We’ve been using feature voting ourselves successfully for over 7 years and we’re going to show you what’s worked for us, pitfalls to watch out for, and things to look for when choosing a feature voting tool.
Whether you’re drowning in user feedback, struggling to prioritize features, or just want to give your users a stronger voice, this guide has you covered.
- Why you should offer feature voting to your users?
- Top 4 benefits of feature voting
- Who should use feature voting (and who shouldn’t)
- Common mistakes to avoid with feature voting
- 5 tips for doing feature voting right
- Common objections to feature voting
- The only 5 feature voting tools to consider (19 analyzed)
- Feature Upvote
- Feature Voting FAQ

Why you should offer feature voting to your users?
Picture this: your users are brimming with ideas to improve your product, but their voices are getting lost in a sea of support tickets, emails, and social media noise.
Feature voting is your lifeline.
By giving your users a dedicated platform to submit, discuss, and upvote feature ideas, you’re not just collecting feedback — you’re building a community around your product.
Your users feel heard, valued, and invested in your success.
In summary, feature voting helps you:
- Streamline your feedback collection and save countless hours.
- Surface the most demanded features, so you can prioritize with confidence.
- Close the loop by notifying users when the suggestions they voted up are implemented.
- Build trust by showing users their input matters.
- Harness the power of the crowd to let users support each other.
Your users get a direct line to influence your product roadmap, and you get clear, actionable data to guide your decisions.
Top 4 benefits of feature voting
1. Streamline feedback collection
As your product grows, so does the volume of feature requests landing in your inbox, support queue, social media mentions, and casual chats.
Keeping track of all this feedback scattered across multiple channels is a massive time sink.
That’s where a feature voting board helps.
It funnels all those requests into one centralized place, making it effortless for your users to submit and upvote ideas.
Imagine all your feature requests neatly organized, tagged, and prioritized by popularity. That’s the power of a voting board.

Records of locating words and elements:
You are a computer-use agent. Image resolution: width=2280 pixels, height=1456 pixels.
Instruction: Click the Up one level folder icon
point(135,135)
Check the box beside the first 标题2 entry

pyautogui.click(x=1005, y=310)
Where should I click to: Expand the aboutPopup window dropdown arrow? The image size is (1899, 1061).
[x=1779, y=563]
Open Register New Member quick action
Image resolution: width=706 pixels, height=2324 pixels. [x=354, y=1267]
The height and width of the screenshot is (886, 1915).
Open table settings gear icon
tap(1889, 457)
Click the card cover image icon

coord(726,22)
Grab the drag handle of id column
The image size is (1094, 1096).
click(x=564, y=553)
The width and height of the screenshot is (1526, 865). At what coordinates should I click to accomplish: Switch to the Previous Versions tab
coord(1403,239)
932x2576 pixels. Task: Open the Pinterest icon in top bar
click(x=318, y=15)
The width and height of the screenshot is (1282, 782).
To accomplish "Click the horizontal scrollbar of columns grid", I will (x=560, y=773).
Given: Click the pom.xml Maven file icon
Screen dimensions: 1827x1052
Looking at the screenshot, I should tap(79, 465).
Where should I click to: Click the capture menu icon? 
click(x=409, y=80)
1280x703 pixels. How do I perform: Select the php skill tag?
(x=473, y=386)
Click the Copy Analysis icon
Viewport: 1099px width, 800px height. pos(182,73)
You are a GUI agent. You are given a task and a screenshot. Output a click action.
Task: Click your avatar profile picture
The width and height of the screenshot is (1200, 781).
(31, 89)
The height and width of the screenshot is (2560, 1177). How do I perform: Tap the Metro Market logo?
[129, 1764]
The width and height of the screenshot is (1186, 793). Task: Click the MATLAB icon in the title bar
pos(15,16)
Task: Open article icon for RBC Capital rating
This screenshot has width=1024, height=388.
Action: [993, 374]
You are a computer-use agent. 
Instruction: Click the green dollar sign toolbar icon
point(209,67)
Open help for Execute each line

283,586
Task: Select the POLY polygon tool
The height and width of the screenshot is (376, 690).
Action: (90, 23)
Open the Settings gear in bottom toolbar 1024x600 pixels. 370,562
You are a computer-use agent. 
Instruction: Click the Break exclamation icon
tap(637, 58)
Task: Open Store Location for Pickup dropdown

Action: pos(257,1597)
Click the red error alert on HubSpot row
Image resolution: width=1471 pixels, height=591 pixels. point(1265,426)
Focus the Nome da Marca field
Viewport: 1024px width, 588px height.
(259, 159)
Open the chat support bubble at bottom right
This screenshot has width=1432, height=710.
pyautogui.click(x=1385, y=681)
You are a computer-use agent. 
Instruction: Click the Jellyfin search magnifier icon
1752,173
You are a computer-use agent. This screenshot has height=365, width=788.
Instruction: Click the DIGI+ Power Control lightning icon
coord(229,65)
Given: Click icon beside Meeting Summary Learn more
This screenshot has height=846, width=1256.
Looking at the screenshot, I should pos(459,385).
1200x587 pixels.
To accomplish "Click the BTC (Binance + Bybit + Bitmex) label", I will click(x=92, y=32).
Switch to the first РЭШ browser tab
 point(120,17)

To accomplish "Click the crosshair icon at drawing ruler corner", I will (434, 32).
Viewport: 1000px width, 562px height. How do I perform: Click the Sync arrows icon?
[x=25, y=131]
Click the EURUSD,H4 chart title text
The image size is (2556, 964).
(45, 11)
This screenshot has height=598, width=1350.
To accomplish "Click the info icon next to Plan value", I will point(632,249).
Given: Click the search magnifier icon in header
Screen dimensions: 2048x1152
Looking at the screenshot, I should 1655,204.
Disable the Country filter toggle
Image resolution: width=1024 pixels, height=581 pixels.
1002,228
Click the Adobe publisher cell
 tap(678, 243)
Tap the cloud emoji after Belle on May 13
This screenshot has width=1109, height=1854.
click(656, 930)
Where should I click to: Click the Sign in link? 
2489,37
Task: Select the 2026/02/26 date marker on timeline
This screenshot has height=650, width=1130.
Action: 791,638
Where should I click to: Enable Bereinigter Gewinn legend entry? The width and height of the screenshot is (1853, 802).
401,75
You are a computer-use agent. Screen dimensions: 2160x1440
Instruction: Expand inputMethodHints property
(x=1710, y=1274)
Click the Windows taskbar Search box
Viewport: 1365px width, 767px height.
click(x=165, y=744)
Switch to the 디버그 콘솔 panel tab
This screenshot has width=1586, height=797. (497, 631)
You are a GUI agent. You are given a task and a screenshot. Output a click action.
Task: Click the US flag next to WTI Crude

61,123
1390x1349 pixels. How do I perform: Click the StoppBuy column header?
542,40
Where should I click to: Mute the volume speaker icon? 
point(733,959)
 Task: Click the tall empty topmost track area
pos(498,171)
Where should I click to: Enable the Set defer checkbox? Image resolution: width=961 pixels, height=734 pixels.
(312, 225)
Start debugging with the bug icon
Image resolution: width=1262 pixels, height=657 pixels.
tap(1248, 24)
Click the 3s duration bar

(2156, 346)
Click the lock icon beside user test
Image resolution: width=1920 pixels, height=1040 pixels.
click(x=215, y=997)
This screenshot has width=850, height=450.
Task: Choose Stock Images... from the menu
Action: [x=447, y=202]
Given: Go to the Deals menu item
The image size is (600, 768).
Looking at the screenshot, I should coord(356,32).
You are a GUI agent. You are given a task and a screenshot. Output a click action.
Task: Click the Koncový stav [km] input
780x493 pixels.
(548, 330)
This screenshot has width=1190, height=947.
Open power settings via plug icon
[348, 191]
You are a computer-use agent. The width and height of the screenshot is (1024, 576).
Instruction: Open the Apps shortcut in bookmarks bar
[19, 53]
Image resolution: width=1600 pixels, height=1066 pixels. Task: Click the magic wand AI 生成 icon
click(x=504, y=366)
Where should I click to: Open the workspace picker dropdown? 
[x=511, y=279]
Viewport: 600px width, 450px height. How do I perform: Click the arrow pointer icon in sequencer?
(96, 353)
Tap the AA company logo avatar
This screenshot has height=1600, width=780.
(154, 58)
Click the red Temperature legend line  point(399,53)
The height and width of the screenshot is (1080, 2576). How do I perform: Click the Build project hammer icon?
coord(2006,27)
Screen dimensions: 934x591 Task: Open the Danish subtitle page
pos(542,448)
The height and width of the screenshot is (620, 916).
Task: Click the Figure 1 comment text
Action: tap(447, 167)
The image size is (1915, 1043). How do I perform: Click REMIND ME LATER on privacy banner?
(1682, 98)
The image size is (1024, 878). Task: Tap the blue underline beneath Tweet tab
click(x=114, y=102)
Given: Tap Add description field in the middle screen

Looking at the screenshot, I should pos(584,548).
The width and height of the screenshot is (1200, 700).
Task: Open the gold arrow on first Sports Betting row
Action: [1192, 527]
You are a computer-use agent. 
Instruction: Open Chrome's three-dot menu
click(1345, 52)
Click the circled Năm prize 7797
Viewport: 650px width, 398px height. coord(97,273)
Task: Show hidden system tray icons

Requests
1. According to the feature voting guide, how long have its authors been using feature voting themselves?
2. Retype the part of the feature voting guide starting at "- Common mistakes" and ending at "is your lifeline.".
The entries above are not needed for any of this work.

Task-by-task results
1. For over 7 years.

2.
- Common mistakes to avoid with feature voting
- 5 tips for doing feature voting right
- Common objections to feature voting
- The only 5 feature voting tools to consider (19 analyzed)
- Feature Upvote
- Feature Voting FAQ

Why you should offer feature voting to your users?
Picture this: your users are brimming with ideas to improve your product, but their voices are getting lost in a sea of support tickets, emails, and social media noise.
Feature voting is your lifeline.